Lightning strike (Image ID: nssl0012, National Severe Storms Laboratory)

  1. Thou shalt know how thy test tool works.
    The worst performance testers I have met were always more concerned about whether they could get their scripts to run, rather than whether the tests they were running were realistic. Read the documentation, practice, spend some time figuring out what all the settings do, then relate how your scripts are running back to how real users exercise your application.
  2. Thou shalt gather realistic usage data.
    Garbage in, garbage out. If your transaction volumes are wrong, then your load test is wrong.
  3. Thou shalt have testable requirements.

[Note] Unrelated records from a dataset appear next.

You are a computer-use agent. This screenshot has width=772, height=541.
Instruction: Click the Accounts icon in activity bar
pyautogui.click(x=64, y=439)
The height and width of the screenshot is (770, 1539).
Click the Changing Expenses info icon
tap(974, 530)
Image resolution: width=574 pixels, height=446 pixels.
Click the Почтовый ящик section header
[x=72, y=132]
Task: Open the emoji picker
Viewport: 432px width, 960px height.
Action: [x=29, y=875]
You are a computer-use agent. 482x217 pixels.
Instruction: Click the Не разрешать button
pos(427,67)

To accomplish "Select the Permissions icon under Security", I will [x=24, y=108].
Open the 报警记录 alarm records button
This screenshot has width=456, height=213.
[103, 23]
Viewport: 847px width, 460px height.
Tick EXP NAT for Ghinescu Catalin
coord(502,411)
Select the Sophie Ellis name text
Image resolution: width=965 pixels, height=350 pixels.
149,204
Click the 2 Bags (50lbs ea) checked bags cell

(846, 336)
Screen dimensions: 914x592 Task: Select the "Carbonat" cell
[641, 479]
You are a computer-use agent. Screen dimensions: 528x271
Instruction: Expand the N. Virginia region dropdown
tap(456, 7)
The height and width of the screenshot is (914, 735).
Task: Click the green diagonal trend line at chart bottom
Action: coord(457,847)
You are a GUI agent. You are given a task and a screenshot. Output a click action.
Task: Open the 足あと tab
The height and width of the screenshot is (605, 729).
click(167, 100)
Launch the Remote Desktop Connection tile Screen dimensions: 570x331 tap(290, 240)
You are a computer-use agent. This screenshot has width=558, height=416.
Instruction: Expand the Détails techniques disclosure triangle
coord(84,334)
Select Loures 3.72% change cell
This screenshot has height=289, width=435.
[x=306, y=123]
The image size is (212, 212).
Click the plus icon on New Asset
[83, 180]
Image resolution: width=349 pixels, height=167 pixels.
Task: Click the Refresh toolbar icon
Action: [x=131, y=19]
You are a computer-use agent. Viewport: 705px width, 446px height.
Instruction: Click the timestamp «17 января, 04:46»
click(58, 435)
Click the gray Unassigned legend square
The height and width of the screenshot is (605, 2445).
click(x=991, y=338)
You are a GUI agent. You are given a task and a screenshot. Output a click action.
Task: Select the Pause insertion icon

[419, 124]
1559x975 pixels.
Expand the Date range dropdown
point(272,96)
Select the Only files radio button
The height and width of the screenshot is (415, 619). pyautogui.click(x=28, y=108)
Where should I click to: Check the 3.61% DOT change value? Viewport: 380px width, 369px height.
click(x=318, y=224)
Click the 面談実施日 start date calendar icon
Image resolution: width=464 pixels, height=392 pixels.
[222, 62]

    Non-functional requirements (especially load and performance-related requirements) are usually an afterthought for many projects. This shouldn’t stop you from trying to gather the requirements you need for your tests. The business approach of “let us know how fast it is, and we will let you know if that’s okay” isn’t good enough. Get some numbers. The numbers can change in the future (maybe call them “targets” or “guidelines” rather than “requirements”), but you need something to test against before you start.
  4. Thou shalt write a test plan.
    Even if you already know what you’re going to be doing, other people would probably like to know too – they might even be able to help; besides, a signed-off test plan has saved many a tester from the wrath of project management.
  5. Thou shalt test for the worst case.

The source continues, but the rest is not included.